Jro Gde Sudibya
Hari ini, Senin, 13 Mei 2025, raina Purnama Jiestha, Purnama di bulan ke 11 dalam kalender Bali. Besok, 14 Mei 2025, raina Anggarkasih Medangsia, puodalan ring Pura Andakasa, di Selatan Pulau Bali, pemujaan Tuhan Brahma dengan pengurip 9. Pura Goa Lawah di Tenggara Bali, pemujaan Tuhan Maheswara dengan pengurip 8. Pura Luur Uluwatu, di Barat Daya, pemujaan Tuhan Rudra dengan pengurip 3. Bali dengan simbolik Padma Bhuwana, Bunga Padma berkelompok 8, dengan kekuatan Tuhan Ciwa di 8 penjuru Angin, dengan uncaran mantra: SA BA TA HA I NA MA SI WA YA, dengan Pusat dan Timur Laut Pura Penataran Agung Besakih sebagai pemujaan Tuhan Ciwa dan Tuhan Swayambhu.
Bali sebagai Padma Bhuwana tersirat dan tersurat, manusia penghuninya, untuk sederhananya, berada dan menjadi bagian dari realitas Tuhan Ciwa dengan Asta Cakti Nya, yang menyesap dan terserap dalam tubuh rokhani manusia-manusia Bali. Sehingga, konsekuensi logis spiritualnya, Moksha menjadi tujuan hakiki final tujuan manusia dalam perspektif holistik Catur Purusha Artha: Dharma, Artha, Kama, Moksha. Moksha sebagai kebebasan rokhani, di sini dalam dunia yang maya ini, melalui laku hidup: “sukha tan pawali dukha”, membebaskan diri dari keterikatan duniawi, SUSUPTI (tidur tanpa mimpi) yang menggambarkan keterbebasan dari keterikatan kenikmatan duniawi.
Tetapi realitasnya manusia Bali, laku “yasa kerthi”nya tidak menuju ke jalan pembebasan diri Moksha, tetapi sebaliknya, terus menikmati dan melipatgandakan kenikmatan dari totalitas kesenangan duniawi, dari: kekayaan, kepintaran, kecantikan, kegantengan, ketenaran, yang bisa saja berasal dari “pat gulipat” kehidupan, melanggar etika moral dan hukum karma itu sendiri.
Akibatnya terjadi kehidupan yang salah arah, NUNGKALIK. suka – duka dinikmati dan dipamerkan, dan kemudian derita SAMSARA, lahir – hidup – mati dan mati, lingkaran “setan” kehidupan, dipamerkan, dinikmati dengan penuh rasa bangsa.
Akibat sosial kulturalnya sangat mahal,menyebut beberapa; kerapuhan karakter, hilangnya panutan, matinya empati, tergerusnya solidaritas sosial.

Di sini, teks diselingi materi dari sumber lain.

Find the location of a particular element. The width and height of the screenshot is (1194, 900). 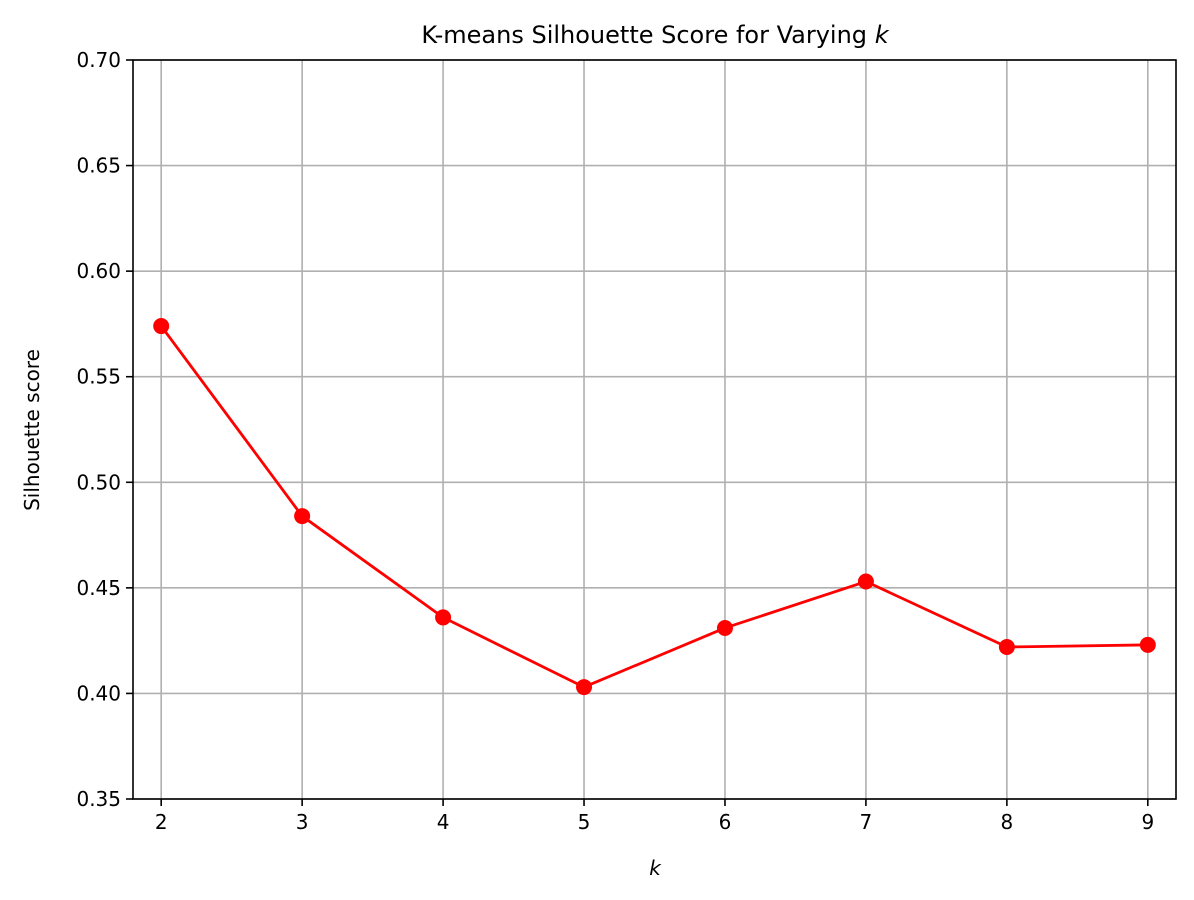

Dalam konteks Bali dan masa depannya: alam rusak parah, pemujaan terhadap kekuasaan, kekayaan menjadi rujukan kehidupan, terjadi social discontent, kekacauan sosial, masyarakat menjadi terasing di rumah budayanya sendiri.
Jro Gde Sudibya, intelektual Bali, penulis buku Agama Hindu dan Kebudayaan Bali.